Savage and Tripping Minds

I just had the extraordinary pleasure of seeing longtime friend and fellow-traveler Richard Doyle give a talk at Rice called “Just Say Yes to the Noosphere.” Rich is the author of On Beyond Living and Wetwares; we met at MIT; his advisor at Berkeley had been Evelyn Fox Keller who had moved to MIT. Rich is a rarity in academia: a kind of contemporary Bateson who insinuates himself into all kinds of interesting research projects; he’s just as willing to run a composition and rhetoric program as he is willing to be the American representative to the International Electrotechnical Commission’s Joint Standards Committee on Bio-Telemetrics. Rich’s talk was about the 20th century history of psychadelics research, and especially, research in unlikely places: like AMPEX, for instance (the inventor of magnetic video-tape), whose engineers experimented with LSD. It’s no secret how widespread the experimentation and research on psychadelics was from about the 1930s into the 1960s. After that, however, hysteria served to associate the research and on psychadelics with 1) drugs 2) bad graphics and 3) pseudo-science and new age mysticism.

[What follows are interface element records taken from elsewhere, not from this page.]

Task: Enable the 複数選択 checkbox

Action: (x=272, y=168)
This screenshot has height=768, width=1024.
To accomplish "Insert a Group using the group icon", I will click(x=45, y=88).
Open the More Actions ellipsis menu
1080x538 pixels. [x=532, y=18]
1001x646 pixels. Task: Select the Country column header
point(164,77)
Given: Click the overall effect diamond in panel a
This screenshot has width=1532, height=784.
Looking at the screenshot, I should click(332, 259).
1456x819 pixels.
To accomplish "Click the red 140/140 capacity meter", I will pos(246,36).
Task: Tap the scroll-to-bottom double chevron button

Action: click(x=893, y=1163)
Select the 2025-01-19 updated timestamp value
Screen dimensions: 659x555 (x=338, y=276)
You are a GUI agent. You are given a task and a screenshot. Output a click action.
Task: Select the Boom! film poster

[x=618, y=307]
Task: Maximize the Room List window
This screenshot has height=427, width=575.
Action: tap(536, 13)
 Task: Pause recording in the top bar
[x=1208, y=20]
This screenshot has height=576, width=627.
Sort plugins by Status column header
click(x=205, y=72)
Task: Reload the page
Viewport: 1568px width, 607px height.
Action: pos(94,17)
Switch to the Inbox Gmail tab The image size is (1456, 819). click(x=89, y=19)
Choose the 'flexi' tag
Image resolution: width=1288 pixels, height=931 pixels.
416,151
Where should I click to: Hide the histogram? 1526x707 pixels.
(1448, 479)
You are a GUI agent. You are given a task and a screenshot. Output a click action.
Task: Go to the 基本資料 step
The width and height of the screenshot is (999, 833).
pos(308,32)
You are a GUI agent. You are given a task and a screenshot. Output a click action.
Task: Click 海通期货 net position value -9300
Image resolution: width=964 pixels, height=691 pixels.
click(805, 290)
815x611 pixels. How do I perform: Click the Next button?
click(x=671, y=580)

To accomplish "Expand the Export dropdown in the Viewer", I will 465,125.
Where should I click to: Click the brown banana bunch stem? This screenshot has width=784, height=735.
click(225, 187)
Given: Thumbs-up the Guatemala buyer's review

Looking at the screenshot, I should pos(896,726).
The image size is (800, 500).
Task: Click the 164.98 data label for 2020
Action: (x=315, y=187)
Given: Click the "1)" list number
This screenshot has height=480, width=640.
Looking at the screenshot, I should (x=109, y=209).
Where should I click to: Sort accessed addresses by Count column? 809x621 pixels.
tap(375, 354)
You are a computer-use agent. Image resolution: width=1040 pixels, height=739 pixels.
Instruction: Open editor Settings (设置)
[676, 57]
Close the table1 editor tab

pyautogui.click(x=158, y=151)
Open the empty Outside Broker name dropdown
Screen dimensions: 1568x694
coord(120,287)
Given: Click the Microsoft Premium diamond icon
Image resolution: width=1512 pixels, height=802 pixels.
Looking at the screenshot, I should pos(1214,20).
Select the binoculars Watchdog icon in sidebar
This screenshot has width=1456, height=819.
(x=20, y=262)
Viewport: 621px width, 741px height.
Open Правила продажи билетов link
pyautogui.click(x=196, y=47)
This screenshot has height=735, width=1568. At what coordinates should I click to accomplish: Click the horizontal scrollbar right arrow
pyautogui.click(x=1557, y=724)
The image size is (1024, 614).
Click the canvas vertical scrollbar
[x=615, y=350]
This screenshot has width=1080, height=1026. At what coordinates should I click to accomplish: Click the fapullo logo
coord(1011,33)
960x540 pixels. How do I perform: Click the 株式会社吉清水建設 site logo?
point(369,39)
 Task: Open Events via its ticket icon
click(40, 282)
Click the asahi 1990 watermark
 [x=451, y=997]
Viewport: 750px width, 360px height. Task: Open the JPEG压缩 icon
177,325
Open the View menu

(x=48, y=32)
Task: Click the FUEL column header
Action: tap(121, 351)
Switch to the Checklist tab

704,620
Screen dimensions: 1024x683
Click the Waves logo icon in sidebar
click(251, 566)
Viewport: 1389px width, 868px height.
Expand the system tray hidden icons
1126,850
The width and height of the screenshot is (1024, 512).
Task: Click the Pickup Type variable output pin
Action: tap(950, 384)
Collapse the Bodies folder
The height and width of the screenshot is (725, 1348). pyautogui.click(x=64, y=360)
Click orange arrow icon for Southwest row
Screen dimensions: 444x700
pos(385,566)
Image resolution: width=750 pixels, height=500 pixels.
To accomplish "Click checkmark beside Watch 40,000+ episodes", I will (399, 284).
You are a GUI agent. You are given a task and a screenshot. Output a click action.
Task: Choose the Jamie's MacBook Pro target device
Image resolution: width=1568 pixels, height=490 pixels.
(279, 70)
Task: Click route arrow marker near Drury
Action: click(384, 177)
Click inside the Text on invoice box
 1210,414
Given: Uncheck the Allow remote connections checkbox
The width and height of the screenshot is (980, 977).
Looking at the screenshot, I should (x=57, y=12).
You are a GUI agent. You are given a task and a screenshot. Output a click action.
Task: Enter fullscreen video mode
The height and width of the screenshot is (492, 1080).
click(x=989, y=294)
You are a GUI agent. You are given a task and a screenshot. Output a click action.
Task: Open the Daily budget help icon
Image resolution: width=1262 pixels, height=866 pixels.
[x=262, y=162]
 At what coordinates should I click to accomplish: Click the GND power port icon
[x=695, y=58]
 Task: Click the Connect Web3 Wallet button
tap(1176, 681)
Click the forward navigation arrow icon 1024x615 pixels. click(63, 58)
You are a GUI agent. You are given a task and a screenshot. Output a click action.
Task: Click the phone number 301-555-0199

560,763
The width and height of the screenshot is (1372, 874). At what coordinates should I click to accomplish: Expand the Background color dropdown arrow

Rich said a couple of things that made sense to me (and I am, of course, tripping so incredibly hard right now that this might not come through): one was that the research on psychadelics intitially assumed that it was useful for treating madness, but that through experimentation it became clear just how “tunable” psychadelics are–how “dependent on initial rhetorical conditions they are” was how Rich put it. The fact that they figure in ritual and ceremony makes perfect sense: because ritual and ceremony are the context and fuel for the experience induced by the medicine. The fact that people don’t use them, or have bad experiences also makes sense: in a context of paranoia, fear, criminalization and hatred, it’s hard to imagine psychdelics not amplifying that.

Because of this, Rich suggests that they are (not ‘are like’ but ‘are’) information technologies: tools for hooking up the tubes in new ways, to put it in terms Senator Stevens would clearly understand. The claim is a curious one–Rich defends it by pointing to research at UC Berkeley on the “amount” of information in the world: if we’ve produced double the amount of information in the last 4-5 years that we had in the previous 800,000 years, then one might expect there to be, at the very least, some “interesting” effects. One of those interesting effects is precisely, and simply, the effect of enormous amounts of information on consciousness–and that interest somehow… connects to psychadelics… I kind of lost Rich there. But in any case I have to stop here because if I keep talking about how “tunability” is a way of exploring the role of context and language as it shapes the consumption/ingestion/permeation of human bodies with information, then I am in danger of being dismissed as a kooky mystic.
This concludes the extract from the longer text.